The Company intends to make an initial draw from the Term Loan in May to repay approximately $62 million of existing mortgage debt (the “Repaid Debt”).  Upon these repayments, the properties previously secured by the Repaid Debt will become unencumbered and available to increase the Company’s borrowing capacity under the Amended Credit Agreement. The remaining Term Loan proceeds will be available to fund acquisitions and developments, repay additional debt and for general corporate purposes. The Company has approximately one year to draw down the entire $150 million in available proceeds from the Term Loan.  The Company currently has no borrowings outstanding under its revolving credit facility.
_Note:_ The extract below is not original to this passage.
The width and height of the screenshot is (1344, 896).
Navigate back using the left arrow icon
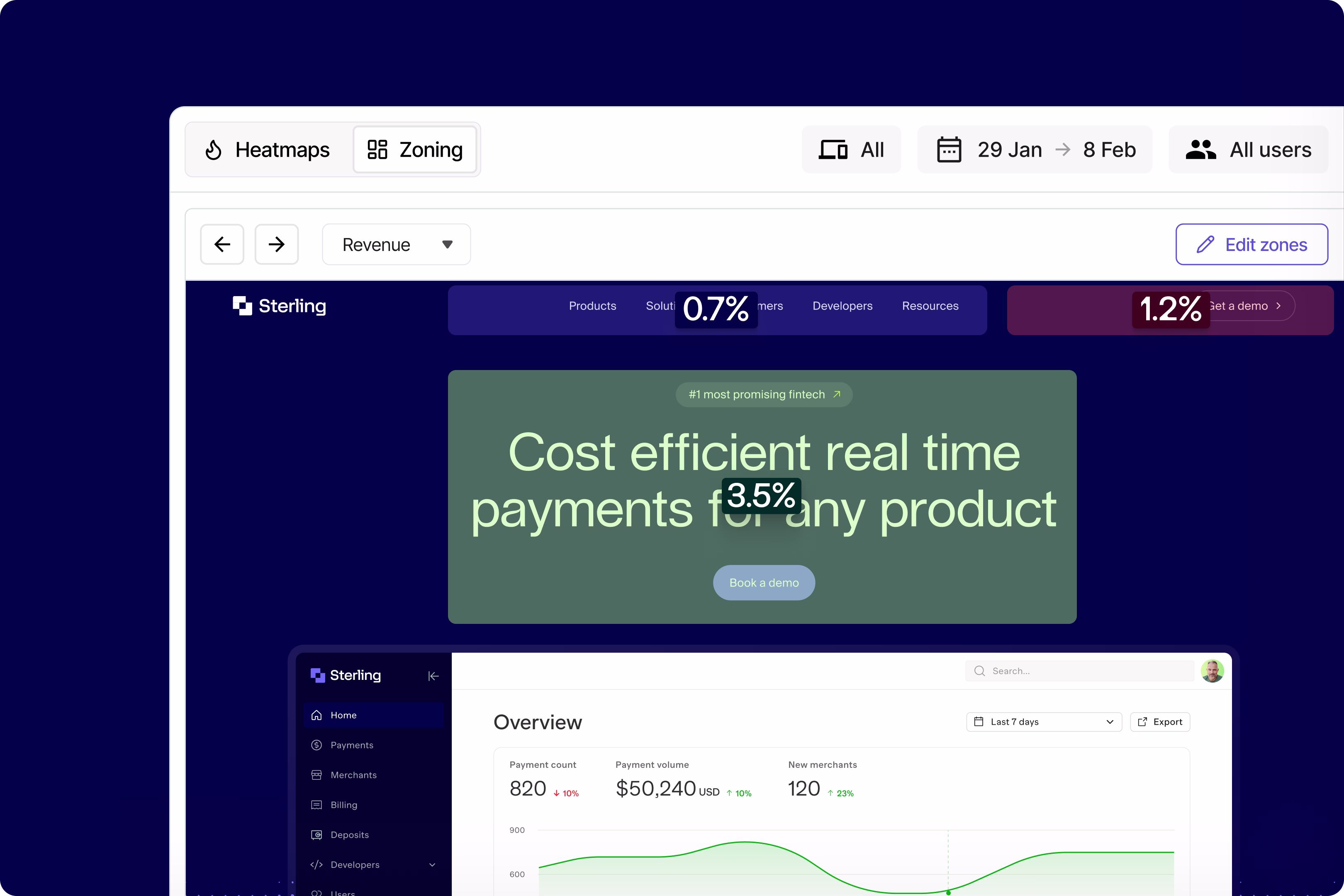point(222,244)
“The delayed draw Term Loan and Amended Credit Agreement provide the Company with ample liquidity to support the growth of our portfolio and additional flexibility to match our capital needs more


closely with future investments,” said Michael Gamzon, President and Chief Executive Officer. “With our current cash balance and the availability under the Term Loan, we believe we have the capital to fund our existing development and acquisition pipelines while maintaining conservative leverage ratios. Additionally, with the anticipated mortgage repayments, we have no maturities of fixed rate debt until 2027 and currently have no amounts drawn on our revolving credit facility. We are pleased with the participation of new lenders in our bank group along with the continued participation and expanded commitments from our existing banking relationships.”
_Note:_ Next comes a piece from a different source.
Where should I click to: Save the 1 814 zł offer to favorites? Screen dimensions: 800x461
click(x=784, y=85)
JPMorgan Chase Bank, N.A. and Citibank, N.A. were the Joint Lead Arrangers and Joint Book Runners, with JPMorgan Chase Bank, N.A. as Administrative Agent, and Citibank, N.A. as Syndication Agent. BMO Harris Bank, N.A., Citizens Bank, N.A., KeyBank National Association and TD Bank, N.A. also participated in the Term Loan.

About INDUS

INDUS is a real estate business principally engaged in developing, acquiring, managing, and leasing industrial/logistics properties. INDUS owns 36 industrial/logistics buildings aggregating approximately 5.4 million square feet in Connecticut, Pennsylvania, North Carolina, South Carolina, and Florida.
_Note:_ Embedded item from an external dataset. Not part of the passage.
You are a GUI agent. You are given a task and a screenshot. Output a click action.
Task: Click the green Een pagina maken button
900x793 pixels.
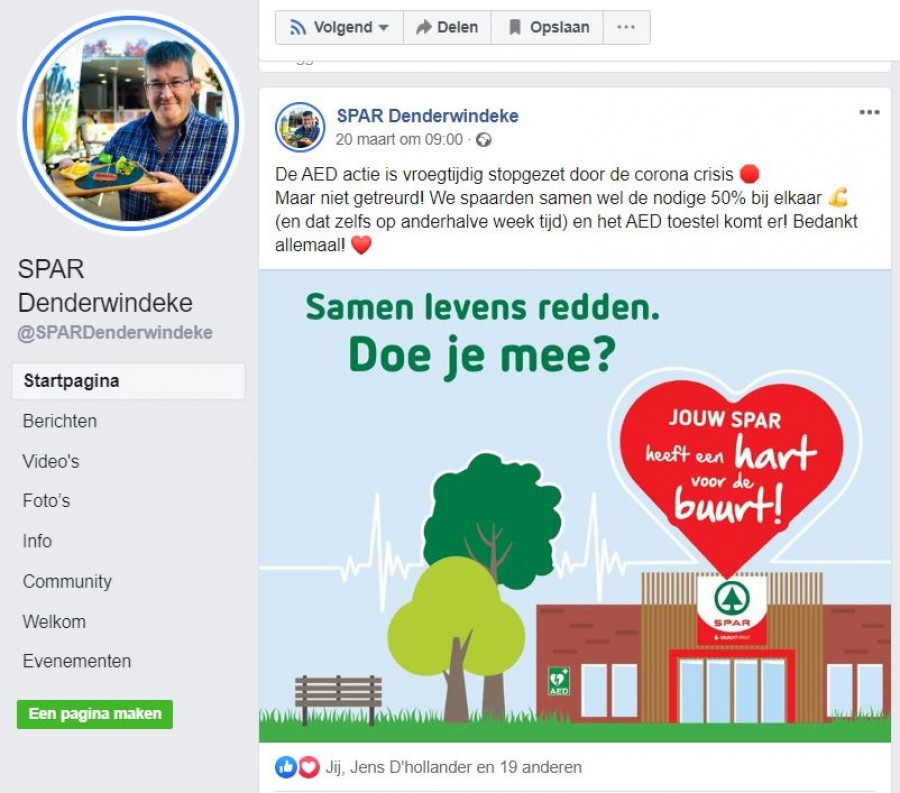click(95, 714)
Forward-Looking Statements

This Press Release includes “forward-looking statements” within the meaning of Section 27A of the Securities Act of 1933, as amended, and Section 21E of the Securities Exchange Act of 1934, as amended. These forward-looking statements include INDUS’ beliefs and expectations regarding future events or conditions including, without limitation, statements regarding expected draw downs on the Term Loan, expected interest rates, uses of funding from the Term Loan and Amended Credit Agreement, the Company’s expected capital availability and the sufficiency of its liquidity. Although INDUS believes that its plans, intentions and expectations reflected in such forward-looking statements are reasonable, it can give no assurance that such plans, intentions or expectations will be achieved. The projected information disclosed herein is based on assumptions and estimates that, while considered reasonable by INDUS as of the date hereof, are inherently subject to significant business, economic, competitive and regulatory uncertainties and contingencies, many of which are beyond the control of INDUS, and which could cause actual results and events to differ materially from those expressed or implied in the forward-looking statements. Other important factors that could affect the outcome of the events set forth in these statements are described in INDUS’ Securities and Exchange Commission filings, including the “Business,” “Risk Factors” and “Forward-Looking Statements” sections in INDUS’ Annual Report on Form 10-K for the fiscal year ended December 31, 2021, filed with the SEC on March 11, 2022, as updated by other filings with the Securities and Exchange Commission. INDUS disclaims any obligation to update any forward-looking statements as a result of developments occurring after the date of this press release except as required by law.